What Reits’ inclusion in Nifty indices means for you

Real estate investment trusts (Reits) and infrastructure investment trusts (InvITs) will be part of Nifty indices from 30 September. The National Stock Exchange (NSE) has included Reits and InvITs in the most popular indices such as NSE 500, Nifty Midcap 150 and Nifty Smallcap 250.

Currently, there are three Reits listed on Indian bourses—Embassy Office Parks, Brookfield India Real Estate Trust and Mindspace Business Park Reits. Also, there are two InvITs—India Grid Trust and IRB InvIT. Recently, the Securities and Exchange Board of India (Sebi) had brought in certain regulatory changes, which have made this possible.

In July, the regulator revised the regulations to reduce the trading lot size of Reits from 200 units to 1 unit, bringing them on a par with equities.
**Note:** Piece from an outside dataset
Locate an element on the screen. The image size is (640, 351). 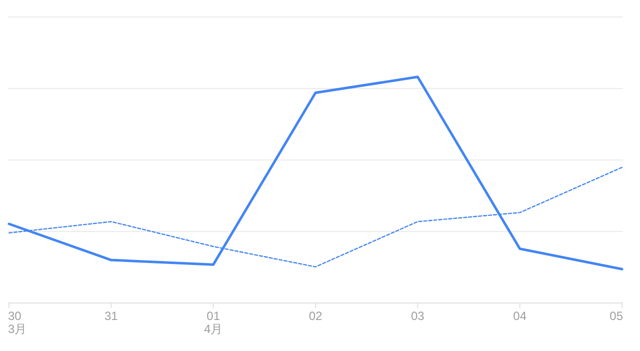
x-tick-label: 04 is located at coordinates (520, 316).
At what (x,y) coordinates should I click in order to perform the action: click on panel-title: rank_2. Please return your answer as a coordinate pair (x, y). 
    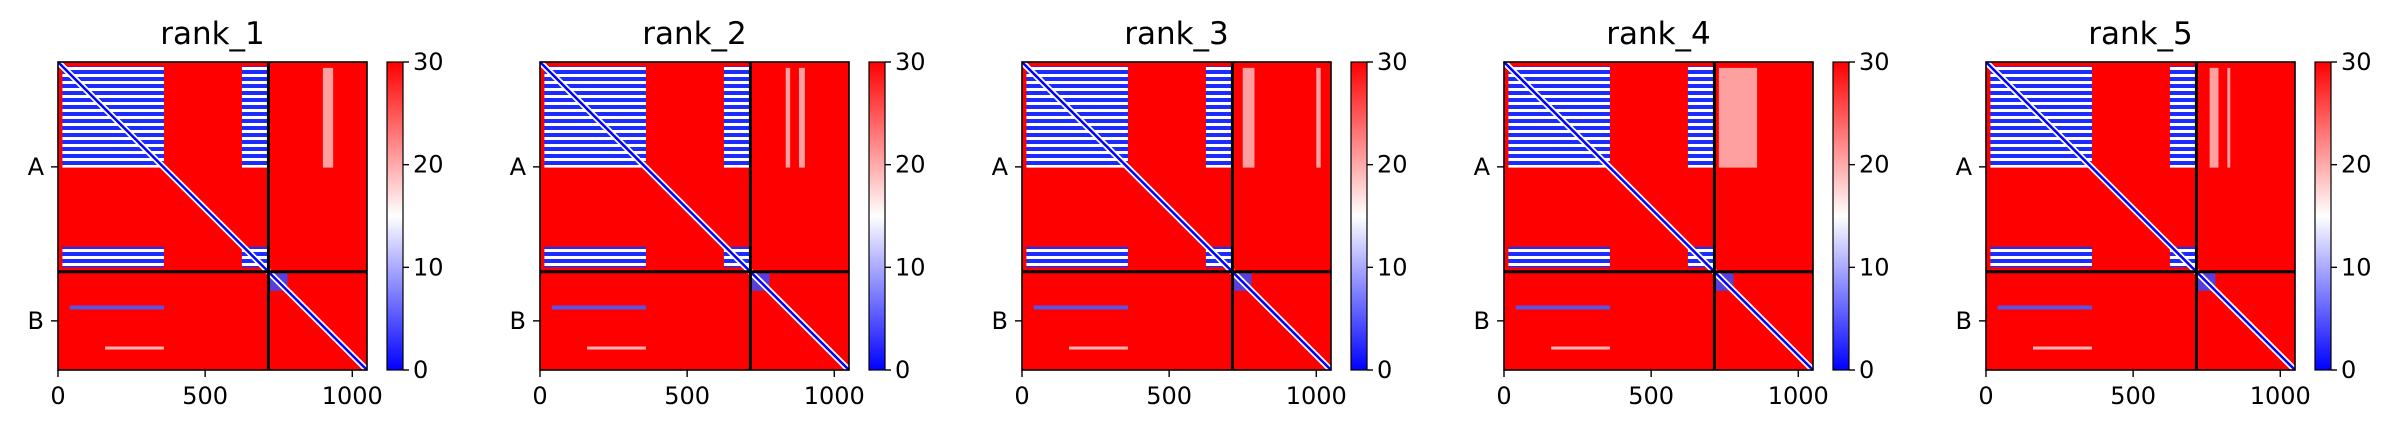
    Looking at the image, I should click on (694, 34).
The inclusion of Reits in the indices will enable greater participation in Reits.

“With approximately more than 16,500 crore of primary Reit equity having listed in India in the last two years, and the recent trading lot reduction announcement, the Reit asset class gives access for retail investors to the Indian commercial office space growth story. The Nifty index inclusion gives additional momentum through passive funds further diversifying the sources of investor capital,” said Mike Holland, chief executive officer, Embassy REIT.

“We believe that the Reit framework, with high levels of transparency and governance, together with Embassy REIT’s proven record on regular distributions and total return, will continue to appeal to investors and index inclusion with NSE is a welcome recognition of the Reit asset class in India,” added Holland.

This would enable wider investor participation in Reits and consequently increased volumes, liquidity and better price discovery.

“Reits merit to be on the Nifty indices, and this move will assist in widening investor participation for Reits at par with other equity options in India,” said Vinod Rohira, CEO, Mindspace Business Parks REIT.

Reits are a good product for someone looking for exposure in commercial real estate and is willing to remain invested for long. By investing in Reits, the investor can get some predictable returns in terms of dividend and also benefit from the appreciation of share price.

Sebi regulations require Reits to invest 80% of their assets in developed and income-generating assets. Currently, Reits are allowed to invest only in commercial real estate and office spaces.

They need to distribute 90% of the rental income as dividends. Reits also receive interest income from special purpose vehicles (SPVs) through which they hold properties. They lend money to SPVs and distribute the interest income among unitholders.

Reits are a good portfolio diversifier.

“Their comparatively low correlation with other assets makes Reits an excellent portfolio diversifier, which can help in increasing returns and reducing overall portfolio risk. Their inclusion in Nifty indices will assist in widening investor’s participation and will consequently increase volumes, liquidity and better price discovery,” said Palka Chopra, senior vice president, Master Capital Services.